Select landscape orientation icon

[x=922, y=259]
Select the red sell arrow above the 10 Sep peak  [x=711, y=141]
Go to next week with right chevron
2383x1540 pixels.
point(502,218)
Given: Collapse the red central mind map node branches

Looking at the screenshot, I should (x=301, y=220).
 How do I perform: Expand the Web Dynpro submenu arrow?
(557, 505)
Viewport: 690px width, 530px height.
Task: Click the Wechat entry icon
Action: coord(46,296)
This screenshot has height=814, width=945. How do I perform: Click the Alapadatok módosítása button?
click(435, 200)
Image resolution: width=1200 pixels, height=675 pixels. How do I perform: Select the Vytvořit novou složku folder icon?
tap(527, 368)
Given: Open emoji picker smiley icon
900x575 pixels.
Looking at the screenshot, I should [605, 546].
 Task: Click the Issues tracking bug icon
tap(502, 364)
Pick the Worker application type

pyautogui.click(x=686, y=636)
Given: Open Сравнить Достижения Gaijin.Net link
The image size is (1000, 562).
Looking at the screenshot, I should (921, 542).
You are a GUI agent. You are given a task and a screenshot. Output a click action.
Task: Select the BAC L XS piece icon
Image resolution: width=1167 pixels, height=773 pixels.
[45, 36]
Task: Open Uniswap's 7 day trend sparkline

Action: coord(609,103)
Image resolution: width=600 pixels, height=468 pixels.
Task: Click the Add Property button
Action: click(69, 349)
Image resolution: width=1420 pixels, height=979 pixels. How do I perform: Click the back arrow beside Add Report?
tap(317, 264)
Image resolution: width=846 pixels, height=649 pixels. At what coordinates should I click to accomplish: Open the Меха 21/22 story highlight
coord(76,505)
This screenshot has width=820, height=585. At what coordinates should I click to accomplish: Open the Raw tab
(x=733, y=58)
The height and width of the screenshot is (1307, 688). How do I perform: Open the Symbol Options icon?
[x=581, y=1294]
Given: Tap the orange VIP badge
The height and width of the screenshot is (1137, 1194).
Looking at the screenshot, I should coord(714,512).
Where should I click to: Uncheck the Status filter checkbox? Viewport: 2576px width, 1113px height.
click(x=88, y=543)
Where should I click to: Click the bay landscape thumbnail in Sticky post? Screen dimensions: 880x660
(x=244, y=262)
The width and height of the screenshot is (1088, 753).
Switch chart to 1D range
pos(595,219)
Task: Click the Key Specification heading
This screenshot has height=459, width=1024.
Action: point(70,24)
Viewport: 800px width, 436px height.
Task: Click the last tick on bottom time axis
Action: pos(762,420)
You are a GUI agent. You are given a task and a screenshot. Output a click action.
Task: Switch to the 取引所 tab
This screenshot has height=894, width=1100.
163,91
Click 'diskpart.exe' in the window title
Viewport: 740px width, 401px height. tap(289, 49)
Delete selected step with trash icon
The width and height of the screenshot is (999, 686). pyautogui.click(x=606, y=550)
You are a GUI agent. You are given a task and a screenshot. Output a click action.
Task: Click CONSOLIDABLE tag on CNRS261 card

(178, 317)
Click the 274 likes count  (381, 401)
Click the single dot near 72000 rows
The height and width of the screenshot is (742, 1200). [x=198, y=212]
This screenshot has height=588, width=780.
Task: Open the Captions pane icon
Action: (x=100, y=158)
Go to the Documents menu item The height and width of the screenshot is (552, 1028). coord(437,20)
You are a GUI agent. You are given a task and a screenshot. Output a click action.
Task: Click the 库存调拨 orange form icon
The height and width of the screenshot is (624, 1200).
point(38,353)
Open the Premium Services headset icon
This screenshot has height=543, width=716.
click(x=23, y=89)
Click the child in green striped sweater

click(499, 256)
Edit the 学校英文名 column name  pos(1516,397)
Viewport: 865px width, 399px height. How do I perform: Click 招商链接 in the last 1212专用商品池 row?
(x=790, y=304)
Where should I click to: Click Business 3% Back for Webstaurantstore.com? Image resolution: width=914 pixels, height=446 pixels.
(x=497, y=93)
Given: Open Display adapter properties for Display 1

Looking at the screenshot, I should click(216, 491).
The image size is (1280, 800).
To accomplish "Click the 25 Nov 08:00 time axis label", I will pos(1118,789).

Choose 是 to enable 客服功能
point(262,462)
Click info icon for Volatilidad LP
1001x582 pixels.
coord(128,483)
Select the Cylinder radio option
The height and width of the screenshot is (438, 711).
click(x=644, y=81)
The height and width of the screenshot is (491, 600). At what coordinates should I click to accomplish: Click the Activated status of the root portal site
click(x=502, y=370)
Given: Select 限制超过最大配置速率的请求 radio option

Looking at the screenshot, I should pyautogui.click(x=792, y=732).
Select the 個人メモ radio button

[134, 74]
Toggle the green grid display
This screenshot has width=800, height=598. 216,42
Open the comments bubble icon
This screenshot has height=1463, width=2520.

Requirement: Retype all of the data above line for line, keeping every character, space, and line break unchanged.

Completed exercise:
Select landscape orientation icon

[x=922, y=259]
Select the red sell arrow above the 10 Sep peak  [x=711, y=141]
Go to next week with right chevron
2383x1540 pixels.
point(502,218)
Given: Collapse the red central mind map node branches

Looking at the screenshot, I should (x=301, y=220).
 How do I perform: Expand the Web Dynpro submenu arrow?
(557, 505)
Viewport: 690px width, 530px height.
Task: Click the Wechat entry icon
Action: coord(46,296)
This screenshot has height=814, width=945. How do I perform: Click the Alapadatok módosítása button?
click(435, 200)
Image resolution: width=1200 pixels, height=675 pixels. How do I perform: Select the Vytvořit novou složku folder icon?
tap(527, 368)
Given: Open emoji picker smiley icon
900x575 pixels.
Looking at the screenshot, I should [605, 546].
 Task: Click the Issues tracking bug icon
tap(502, 364)
Pick the Worker application type

pyautogui.click(x=686, y=636)
Given: Open Сравнить Достижения Gaijin.Net link
The image size is (1000, 562).
Looking at the screenshot, I should (921, 542).
You are a GUI agent. You are given a task and a screenshot. Output a click action.
Task: Select the BAC L XS piece icon
Image resolution: width=1167 pixels, height=773 pixels.
[45, 36]
Task: Open Uniswap's 7 day trend sparkline

Action: coord(609,103)
Image resolution: width=600 pixels, height=468 pixels.
Task: Click the Add Property button
Action: click(69, 349)
Image resolution: width=1420 pixels, height=979 pixels. How do I perform: Click the back arrow beside Add Report?
tap(317, 264)
Image resolution: width=846 pixels, height=649 pixels. At what coordinates should I click to accomplish: Open the Меха 21/22 story highlight
coord(76,505)
This screenshot has width=820, height=585. At what coordinates should I click to accomplish: Open the Raw tab
(x=733, y=58)
The height and width of the screenshot is (1307, 688). How do I perform: Open the Symbol Options icon?
[x=581, y=1294]
Given: Tap the orange VIP badge
The height and width of the screenshot is (1137, 1194).
Looking at the screenshot, I should coord(714,512).
Where should I click to: Uncheck the Status filter checkbox? Viewport: 2576px width, 1113px height.
click(x=88, y=543)
Where should I click to: Click the bay landscape thumbnail in Sticky post? Screen dimensions: 880x660
(x=244, y=262)
The width and height of the screenshot is (1088, 753).
Switch chart to 1D range
pos(595,219)
Task: Click the Key Specification heading
This screenshot has height=459, width=1024.
Action: point(70,24)
Viewport: 800px width, 436px height.
Task: Click the last tick on bottom time axis
Action: pos(762,420)
You are a GUI agent. You are given a task and a screenshot. Output a click action.
Task: Switch to the 取引所 tab
This screenshot has height=894, width=1100.
163,91
Click 'diskpart.exe' in the window title
Viewport: 740px width, 401px height. tap(289, 49)
Delete selected step with trash icon
The width and height of the screenshot is (999, 686). pyautogui.click(x=606, y=550)
You are a GUI agent. You are given a task and a screenshot. Output a click action.
Task: Click CONSOLIDABLE tag on CNRS261 card

(178, 317)
Click the 274 likes count  (381, 401)
Click the single dot near 72000 rows
The height and width of the screenshot is (742, 1200). [x=198, y=212]
This screenshot has height=588, width=780.
Task: Open the Captions pane icon
Action: (x=100, y=158)
Go to the Documents menu item The height and width of the screenshot is (552, 1028). coord(437,20)
You are a GUI agent. You are given a task and a screenshot. Output a click action.
Task: Click the 库存调拨 orange form icon
The height and width of the screenshot is (624, 1200).
point(38,353)
Open the Premium Services headset icon
This screenshot has height=543, width=716.
click(x=23, y=89)
Click the child in green striped sweater

click(499, 256)
Edit the 学校英文名 column name  pos(1516,397)
Viewport: 865px width, 399px height. How do I perform: Click 招商链接 in the last 1212专用商品池 row?
(x=790, y=304)
Where should I click to: Click Business 3% Back for Webstaurantstore.com? Image resolution: width=914 pixels, height=446 pixels.
(x=497, y=93)
Given: Open Display adapter properties for Display 1

Looking at the screenshot, I should click(216, 491).
The image size is (1280, 800).
To accomplish "Click the 25 Nov 08:00 time axis label", I will pos(1118,789).

Choose 是 to enable 客服功能
point(262,462)
Click info icon for Volatilidad LP
1001x582 pixels.
coord(128,483)
Select the Cylinder radio option
The height and width of the screenshot is (438, 711).
click(x=644, y=81)
The height and width of the screenshot is (491, 600). At what coordinates should I click to accomplish: Click the Activated status of the root portal site
click(x=502, y=370)
Given: Select 限制超过最大配置速率的请求 radio option

Looking at the screenshot, I should pyautogui.click(x=792, y=732).
Select the 個人メモ radio button

[134, 74]
Toggle the green grid display
This screenshot has width=800, height=598. 216,42
Open the comments bubble icon
This screenshot has height=1463, width=2520.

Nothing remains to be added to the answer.